# Your task:
Copy, exactly and without additions, every line in the records below from the one holding "Task: Toggle the left panel layout icon" through the one holding "Given: Open the Maybe", both ends included.

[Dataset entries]
·····
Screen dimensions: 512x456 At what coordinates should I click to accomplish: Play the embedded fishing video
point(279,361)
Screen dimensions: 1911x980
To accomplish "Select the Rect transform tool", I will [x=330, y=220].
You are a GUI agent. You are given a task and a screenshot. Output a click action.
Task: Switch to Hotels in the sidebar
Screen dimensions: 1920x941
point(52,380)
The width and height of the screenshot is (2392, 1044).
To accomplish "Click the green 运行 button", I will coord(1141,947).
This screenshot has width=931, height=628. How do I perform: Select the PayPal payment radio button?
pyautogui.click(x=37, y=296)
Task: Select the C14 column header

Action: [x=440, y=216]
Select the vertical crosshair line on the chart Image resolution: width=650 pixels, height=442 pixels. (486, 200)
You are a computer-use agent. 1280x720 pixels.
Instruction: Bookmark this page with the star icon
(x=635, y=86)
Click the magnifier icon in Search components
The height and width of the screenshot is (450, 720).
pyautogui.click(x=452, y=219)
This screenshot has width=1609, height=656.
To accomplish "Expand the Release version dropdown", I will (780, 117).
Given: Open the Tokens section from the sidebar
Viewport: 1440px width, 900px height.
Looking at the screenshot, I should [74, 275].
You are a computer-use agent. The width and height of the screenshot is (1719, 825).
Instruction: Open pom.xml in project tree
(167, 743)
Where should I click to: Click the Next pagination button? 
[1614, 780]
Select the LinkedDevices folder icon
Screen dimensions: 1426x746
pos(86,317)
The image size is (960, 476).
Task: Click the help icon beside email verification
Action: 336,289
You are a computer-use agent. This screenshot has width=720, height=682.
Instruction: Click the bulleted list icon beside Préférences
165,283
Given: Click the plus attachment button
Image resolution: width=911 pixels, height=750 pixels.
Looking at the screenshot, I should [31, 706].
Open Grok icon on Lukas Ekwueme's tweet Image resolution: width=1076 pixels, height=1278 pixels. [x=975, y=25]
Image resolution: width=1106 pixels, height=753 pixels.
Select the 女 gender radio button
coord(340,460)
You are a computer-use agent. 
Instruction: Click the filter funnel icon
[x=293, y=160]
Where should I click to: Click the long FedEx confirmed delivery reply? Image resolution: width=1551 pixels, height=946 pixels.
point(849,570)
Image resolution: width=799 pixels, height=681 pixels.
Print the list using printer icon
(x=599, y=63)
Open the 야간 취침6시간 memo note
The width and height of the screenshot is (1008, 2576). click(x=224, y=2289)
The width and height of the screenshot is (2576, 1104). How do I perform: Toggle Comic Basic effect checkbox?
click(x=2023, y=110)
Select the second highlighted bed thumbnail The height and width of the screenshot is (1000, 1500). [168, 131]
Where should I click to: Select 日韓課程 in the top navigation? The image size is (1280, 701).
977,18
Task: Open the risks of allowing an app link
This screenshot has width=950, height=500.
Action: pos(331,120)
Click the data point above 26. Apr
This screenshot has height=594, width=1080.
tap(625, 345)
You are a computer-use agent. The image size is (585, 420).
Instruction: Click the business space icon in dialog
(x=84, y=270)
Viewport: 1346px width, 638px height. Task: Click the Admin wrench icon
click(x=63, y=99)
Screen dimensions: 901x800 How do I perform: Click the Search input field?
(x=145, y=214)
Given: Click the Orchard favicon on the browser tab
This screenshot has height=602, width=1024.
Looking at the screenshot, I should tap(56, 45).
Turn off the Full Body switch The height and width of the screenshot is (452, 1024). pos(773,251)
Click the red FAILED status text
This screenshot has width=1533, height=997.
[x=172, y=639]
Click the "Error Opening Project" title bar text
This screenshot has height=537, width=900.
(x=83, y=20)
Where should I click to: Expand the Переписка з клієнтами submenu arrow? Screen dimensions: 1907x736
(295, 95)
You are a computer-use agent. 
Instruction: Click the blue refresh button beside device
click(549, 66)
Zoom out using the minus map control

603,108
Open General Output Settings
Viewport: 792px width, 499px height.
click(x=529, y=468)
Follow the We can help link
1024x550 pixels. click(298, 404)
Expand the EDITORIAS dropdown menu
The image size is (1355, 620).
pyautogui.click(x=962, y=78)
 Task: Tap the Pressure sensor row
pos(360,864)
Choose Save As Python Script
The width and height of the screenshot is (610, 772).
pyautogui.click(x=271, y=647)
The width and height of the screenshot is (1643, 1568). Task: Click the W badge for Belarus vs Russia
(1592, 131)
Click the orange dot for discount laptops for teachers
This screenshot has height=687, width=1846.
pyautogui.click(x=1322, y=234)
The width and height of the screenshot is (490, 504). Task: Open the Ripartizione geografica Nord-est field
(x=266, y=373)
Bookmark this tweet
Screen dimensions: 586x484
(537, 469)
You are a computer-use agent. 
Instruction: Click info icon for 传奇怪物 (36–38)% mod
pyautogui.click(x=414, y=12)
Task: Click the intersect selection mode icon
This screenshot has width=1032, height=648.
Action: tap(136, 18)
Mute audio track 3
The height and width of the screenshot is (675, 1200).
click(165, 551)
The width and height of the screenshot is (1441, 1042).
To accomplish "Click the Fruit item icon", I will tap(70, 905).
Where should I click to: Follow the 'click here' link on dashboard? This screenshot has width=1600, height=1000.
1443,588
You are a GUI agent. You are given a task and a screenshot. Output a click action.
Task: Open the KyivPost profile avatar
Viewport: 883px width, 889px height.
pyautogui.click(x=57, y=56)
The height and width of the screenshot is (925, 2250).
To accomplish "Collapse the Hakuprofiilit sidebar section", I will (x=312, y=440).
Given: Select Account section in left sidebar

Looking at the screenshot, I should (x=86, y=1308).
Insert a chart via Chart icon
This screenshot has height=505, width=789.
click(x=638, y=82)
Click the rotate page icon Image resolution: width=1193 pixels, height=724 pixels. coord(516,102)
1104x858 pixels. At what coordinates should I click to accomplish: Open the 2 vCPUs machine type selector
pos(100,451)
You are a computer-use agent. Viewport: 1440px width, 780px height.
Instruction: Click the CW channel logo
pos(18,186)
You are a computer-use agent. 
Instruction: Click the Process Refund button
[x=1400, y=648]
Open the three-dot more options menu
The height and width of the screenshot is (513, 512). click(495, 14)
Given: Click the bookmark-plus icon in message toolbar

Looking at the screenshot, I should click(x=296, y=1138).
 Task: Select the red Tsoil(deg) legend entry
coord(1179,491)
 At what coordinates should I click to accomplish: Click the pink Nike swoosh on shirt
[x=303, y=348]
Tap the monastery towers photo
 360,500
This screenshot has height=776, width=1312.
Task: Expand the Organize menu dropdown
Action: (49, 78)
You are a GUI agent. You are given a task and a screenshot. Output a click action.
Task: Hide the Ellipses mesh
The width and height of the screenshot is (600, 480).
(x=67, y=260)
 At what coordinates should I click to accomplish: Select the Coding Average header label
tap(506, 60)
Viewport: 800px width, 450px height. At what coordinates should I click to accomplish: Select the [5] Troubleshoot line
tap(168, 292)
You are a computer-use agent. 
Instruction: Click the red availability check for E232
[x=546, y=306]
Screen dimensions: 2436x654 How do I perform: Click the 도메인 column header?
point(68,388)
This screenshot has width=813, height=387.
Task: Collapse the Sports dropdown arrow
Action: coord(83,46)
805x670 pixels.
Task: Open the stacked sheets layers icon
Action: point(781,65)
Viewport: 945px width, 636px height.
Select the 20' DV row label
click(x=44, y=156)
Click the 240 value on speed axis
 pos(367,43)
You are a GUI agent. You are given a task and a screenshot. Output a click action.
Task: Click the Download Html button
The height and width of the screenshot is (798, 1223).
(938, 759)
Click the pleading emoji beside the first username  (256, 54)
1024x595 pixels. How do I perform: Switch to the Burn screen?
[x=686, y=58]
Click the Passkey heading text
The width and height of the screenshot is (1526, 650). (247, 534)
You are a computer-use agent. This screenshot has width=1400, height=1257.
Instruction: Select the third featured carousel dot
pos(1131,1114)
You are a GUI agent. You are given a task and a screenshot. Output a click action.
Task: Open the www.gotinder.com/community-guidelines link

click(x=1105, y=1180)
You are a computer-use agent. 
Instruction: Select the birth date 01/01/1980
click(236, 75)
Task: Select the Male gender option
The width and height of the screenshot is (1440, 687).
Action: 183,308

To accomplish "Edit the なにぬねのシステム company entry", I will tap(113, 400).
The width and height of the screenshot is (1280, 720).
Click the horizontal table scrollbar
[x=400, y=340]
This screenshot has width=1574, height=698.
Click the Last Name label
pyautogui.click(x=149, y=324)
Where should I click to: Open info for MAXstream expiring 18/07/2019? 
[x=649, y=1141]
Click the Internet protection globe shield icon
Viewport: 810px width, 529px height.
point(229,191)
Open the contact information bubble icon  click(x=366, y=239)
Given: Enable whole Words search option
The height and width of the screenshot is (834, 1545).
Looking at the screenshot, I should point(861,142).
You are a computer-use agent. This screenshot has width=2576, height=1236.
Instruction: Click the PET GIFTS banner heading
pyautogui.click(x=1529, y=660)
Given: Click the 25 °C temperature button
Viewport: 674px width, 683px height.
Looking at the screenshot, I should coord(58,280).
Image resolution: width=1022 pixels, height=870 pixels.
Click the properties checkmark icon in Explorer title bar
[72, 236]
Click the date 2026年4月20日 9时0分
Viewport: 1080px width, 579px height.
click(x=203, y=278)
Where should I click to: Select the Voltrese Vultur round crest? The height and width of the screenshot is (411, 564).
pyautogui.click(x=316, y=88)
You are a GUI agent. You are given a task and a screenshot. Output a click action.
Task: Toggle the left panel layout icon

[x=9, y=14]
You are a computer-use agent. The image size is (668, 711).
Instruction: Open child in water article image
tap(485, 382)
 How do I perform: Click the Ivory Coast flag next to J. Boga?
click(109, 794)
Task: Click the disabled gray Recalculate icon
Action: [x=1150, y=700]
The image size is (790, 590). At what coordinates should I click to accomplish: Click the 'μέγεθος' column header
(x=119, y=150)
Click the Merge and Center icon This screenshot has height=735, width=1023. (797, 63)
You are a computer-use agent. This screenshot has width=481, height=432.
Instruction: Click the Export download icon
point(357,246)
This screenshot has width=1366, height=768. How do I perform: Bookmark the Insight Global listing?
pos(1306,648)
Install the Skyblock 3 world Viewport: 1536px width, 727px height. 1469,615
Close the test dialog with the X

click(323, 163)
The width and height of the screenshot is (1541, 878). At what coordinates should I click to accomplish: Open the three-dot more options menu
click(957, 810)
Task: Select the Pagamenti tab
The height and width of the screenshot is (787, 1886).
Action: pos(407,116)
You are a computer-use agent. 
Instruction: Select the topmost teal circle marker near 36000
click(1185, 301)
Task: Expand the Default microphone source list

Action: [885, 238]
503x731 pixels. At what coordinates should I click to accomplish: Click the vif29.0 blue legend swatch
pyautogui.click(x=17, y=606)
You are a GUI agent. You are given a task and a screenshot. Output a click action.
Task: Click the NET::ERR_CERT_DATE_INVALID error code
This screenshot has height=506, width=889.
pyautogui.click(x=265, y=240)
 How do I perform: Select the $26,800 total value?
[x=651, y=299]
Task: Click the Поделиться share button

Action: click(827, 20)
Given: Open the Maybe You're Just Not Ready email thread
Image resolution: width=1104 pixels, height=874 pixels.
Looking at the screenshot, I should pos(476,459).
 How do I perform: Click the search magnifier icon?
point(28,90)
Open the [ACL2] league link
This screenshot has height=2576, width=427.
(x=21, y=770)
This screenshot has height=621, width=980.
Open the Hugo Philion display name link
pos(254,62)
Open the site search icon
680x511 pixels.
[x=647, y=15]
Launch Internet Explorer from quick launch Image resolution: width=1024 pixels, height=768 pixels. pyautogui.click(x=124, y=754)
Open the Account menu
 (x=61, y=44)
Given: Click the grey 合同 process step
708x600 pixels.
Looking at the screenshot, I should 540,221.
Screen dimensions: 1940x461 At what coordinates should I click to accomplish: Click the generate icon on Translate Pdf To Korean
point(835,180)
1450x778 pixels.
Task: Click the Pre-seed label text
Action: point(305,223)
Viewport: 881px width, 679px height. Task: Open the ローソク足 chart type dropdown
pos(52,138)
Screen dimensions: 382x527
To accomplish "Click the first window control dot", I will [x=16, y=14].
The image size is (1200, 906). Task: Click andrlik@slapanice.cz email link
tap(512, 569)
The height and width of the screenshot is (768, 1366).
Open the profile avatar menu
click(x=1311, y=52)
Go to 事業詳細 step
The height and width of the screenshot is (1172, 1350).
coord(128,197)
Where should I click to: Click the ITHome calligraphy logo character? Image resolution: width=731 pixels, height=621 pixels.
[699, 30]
·····
# Answer to this task:
Task: Toggle the left panel layout icon

[x=9, y=14]
You are a computer-use agent. The image size is (668, 711).
Instruction: Open child in water article image
tap(485, 382)
 How do I perform: Click the Ivory Coast flag next to J. Boga?
click(109, 794)
Task: Click the disabled gray Recalculate icon
Action: [x=1150, y=700]
The image size is (790, 590). At what coordinates should I click to accomplish: Click the 'μέγεθος' column header
(x=119, y=150)
Click the Merge and Center icon This screenshot has height=735, width=1023. (797, 63)
You are a computer-use agent. This screenshot has width=481, height=432.
Instruction: Click the Export download icon
point(357,246)
This screenshot has width=1366, height=768. How do I perform: Bookmark the Insight Global listing?
pos(1306,648)
Install the Skyblock 3 world Viewport: 1536px width, 727px height. 1469,615
Close the test dialog with the X

click(323, 163)
The width and height of the screenshot is (1541, 878). At what coordinates should I click to accomplish: Open the three-dot more options menu
click(957, 810)
Task: Select the Pagamenti tab
The height and width of the screenshot is (787, 1886).
Action: pos(407,116)
You are a computer-use agent. 
Instruction: Select the topmost teal circle marker near 36000
click(1185, 301)
Task: Expand the Default microphone source list

Action: [885, 238]
503x731 pixels. At what coordinates should I click to accomplish: Click the vif29.0 blue legend swatch
pyautogui.click(x=17, y=606)
You are a GUI agent. You are given a task and a screenshot. Output a click action.
Task: Click the NET::ERR_CERT_DATE_INVALID error code
This screenshot has height=506, width=889.
pyautogui.click(x=265, y=240)
 How do I perform: Select the $26,800 total value?
[x=651, y=299]
Task: Click the Поделиться share button

Action: click(827, 20)
Given: Open the Maybe You're Just Not Ready email thread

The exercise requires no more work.